Dans un mois le Brexit sera effectif, et on ne sait toujours pas ce qu’il va se passer



“The clock is ticking” (l’heure tourne) a répété plusieurs fois Michel Barnier, négociateur en chef du Brexit depuis le référendum de 2016 et le début des négociations entre l’UE et le Royaume-Uni. Cette fois-ci, à un mois de la sortie officielle du Royaume-Uni de l’Union européenne, les négociateurs européens et leurs homologues britanniques entrent dans le dernier round de négociations avant la date butoir.


On est pas loin du moment ‘Take it or leave it’ (à prendre ou à laisser)” a affirmé vendredi 27 novembre Michel Barnier à son arrivée à Londres. Depuis samedi, les négociateurs européen et britannique Michel Barnier et David Frost, réunis dans les salles de réunion du ministère des Entreprises de la capitale britannique, tentent de combler les divergences qui demeurent dans les discussions sur un accord post-Brexit, désormais à un stade critique.

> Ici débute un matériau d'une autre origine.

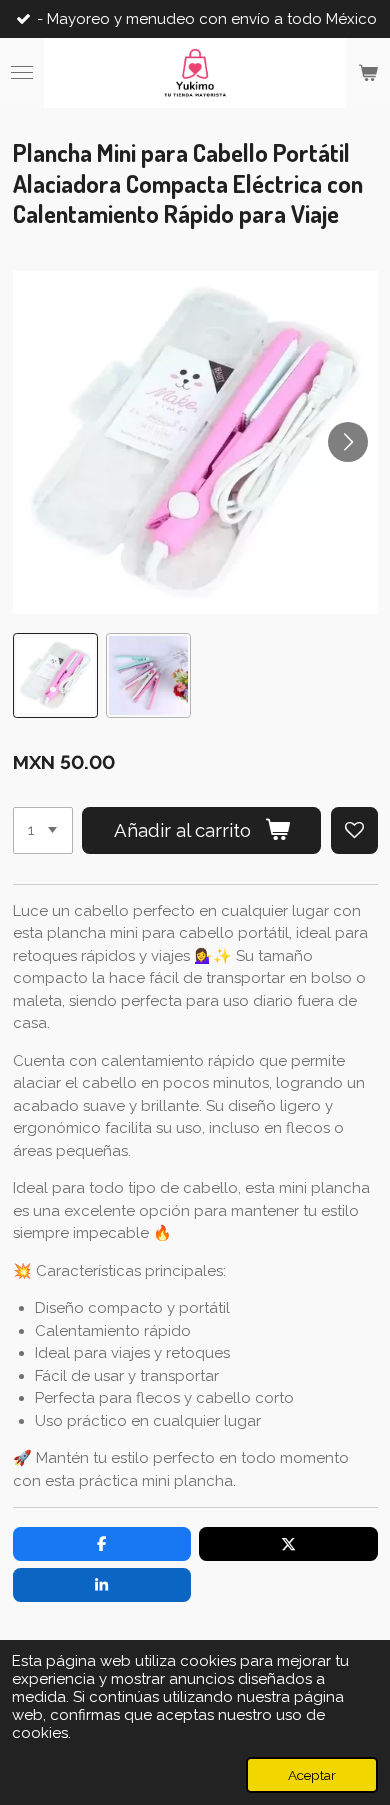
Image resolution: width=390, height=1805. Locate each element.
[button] (55, 675)
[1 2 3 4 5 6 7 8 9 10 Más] (43, 830)
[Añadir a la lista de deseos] (354, 830)
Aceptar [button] (312, 1775)
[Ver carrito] (368, 73)
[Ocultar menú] (22, 73)
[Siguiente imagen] (348, 442)
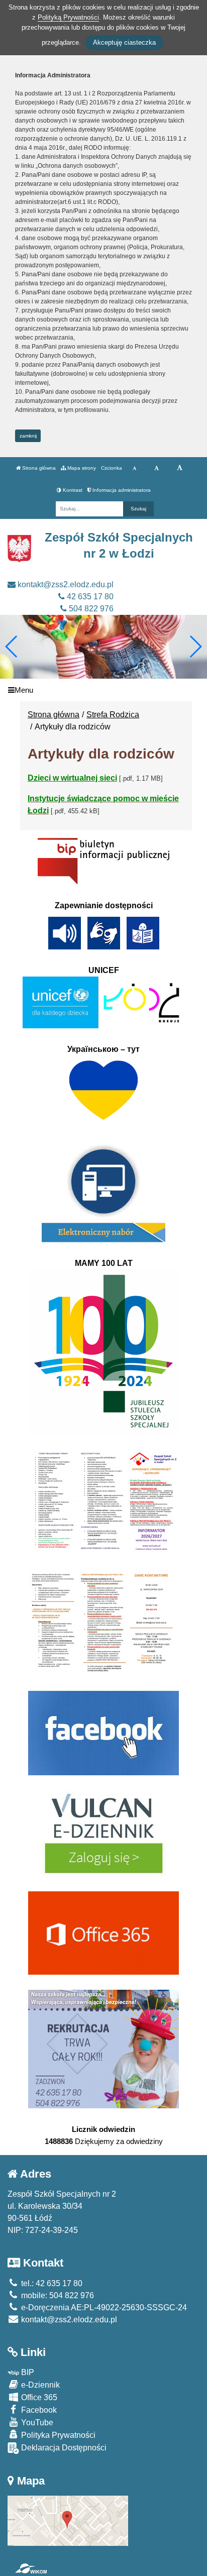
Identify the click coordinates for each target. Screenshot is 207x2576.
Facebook (38, 2410)
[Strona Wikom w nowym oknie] (31, 2568)
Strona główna (38, 468)
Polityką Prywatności (68, 17)
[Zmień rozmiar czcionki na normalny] (134, 468)
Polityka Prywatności (57, 2435)
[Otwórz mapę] (68, 2520)
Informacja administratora (121, 490)
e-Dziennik (39, 2385)
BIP (26, 2372)
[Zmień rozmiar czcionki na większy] (156, 468)
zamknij (28, 436)
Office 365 (38, 2397)
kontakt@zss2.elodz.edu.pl (65, 584)
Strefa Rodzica (112, 714)
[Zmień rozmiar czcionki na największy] (179, 468)
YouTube (36, 2422)
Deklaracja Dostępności (63, 2447)
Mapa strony (81, 468)
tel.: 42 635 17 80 (50, 2283)
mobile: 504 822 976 (56, 2295)
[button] (195, 646)
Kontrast (71, 490)
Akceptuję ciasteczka (124, 42)
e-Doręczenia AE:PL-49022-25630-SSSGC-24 (103, 2307)
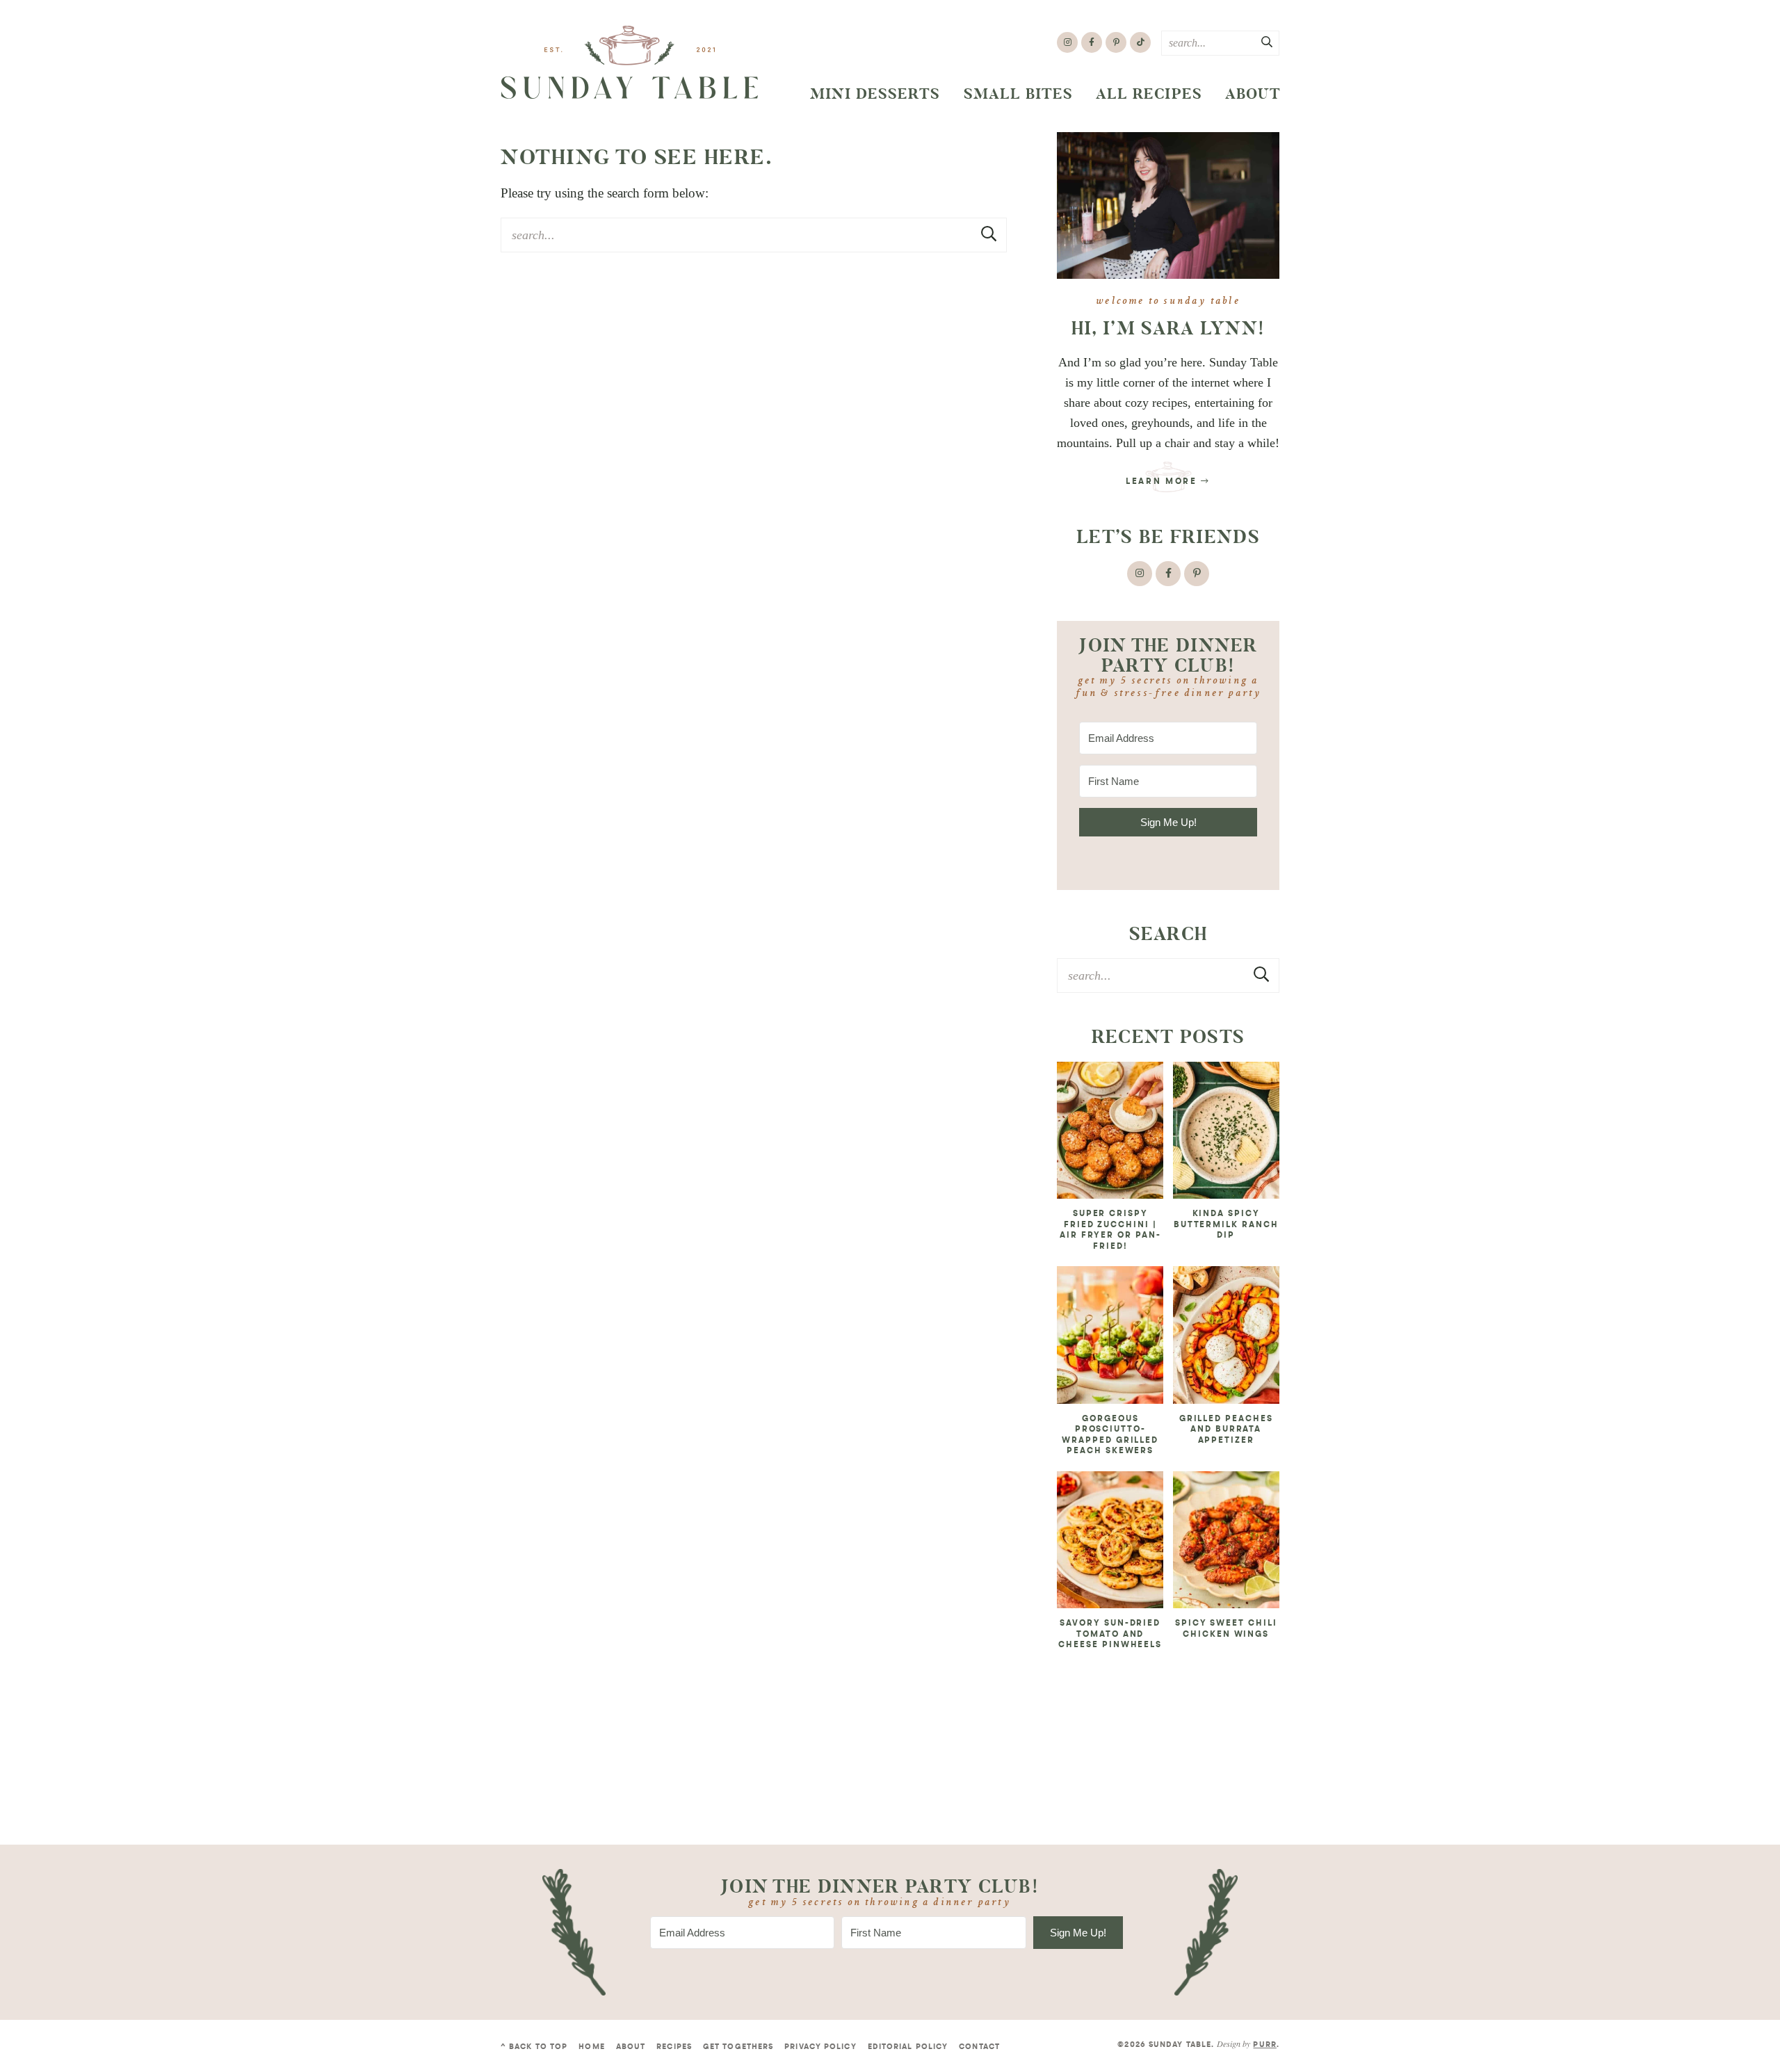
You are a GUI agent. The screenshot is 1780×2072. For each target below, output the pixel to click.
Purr (1264, 2045)
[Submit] (1267, 42)
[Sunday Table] (630, 62)
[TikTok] (1140, 42)
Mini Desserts (875, 94)
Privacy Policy (820, 2047)
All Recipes (1149, 94)
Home (591, 2047)
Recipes (674, 2047)
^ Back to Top (534, 2047)
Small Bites (1019, 94)
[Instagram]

Il ne reste que quelques jours à Londres et Bruxelles pour tenter de conclure un accord de libre-échange prêt à entrer en vigueur au 1er janvier, à la fin de la période de transition qui court depuis le 31 janvier dernier, date officielle du Brexit.

Un discours relativement positif est toutefois entendu au sujet de l’avancement des négociations. La présidente de la Commission européenne Ursula von der Leyen a notamment noté des “progrès” ces derniers jours dans les discussions ainsi que “plus de mouvement sur les dossiers importants”. “C’est une bonne chose”, a-t-elle conclu lors d’une conférence de presse. Mais le déblocage final de grandes questions lourdes d’enjeux politiques reste en suspens.

Vendredi, lors d’une réunion avec les États membres, Michel Barnier a affirmé qu’il était aujourd’hui impossible de dire si un accord est encore atteignable ou non. Côté britannique, David Frost (conseiller Brexit de Boris Jonhson) croit un accord “encore possible”. “Certaines personnes me demandent pourquoi nous parlons encore. Ma réponse, c’est que c’est mon travail de faire tout mon possible pour voir si les conditions d’un accord existent”, a-t-il tweeté, avertissant toutefois que tout compromis devrait “respecter complètement la souveraineté” britannique.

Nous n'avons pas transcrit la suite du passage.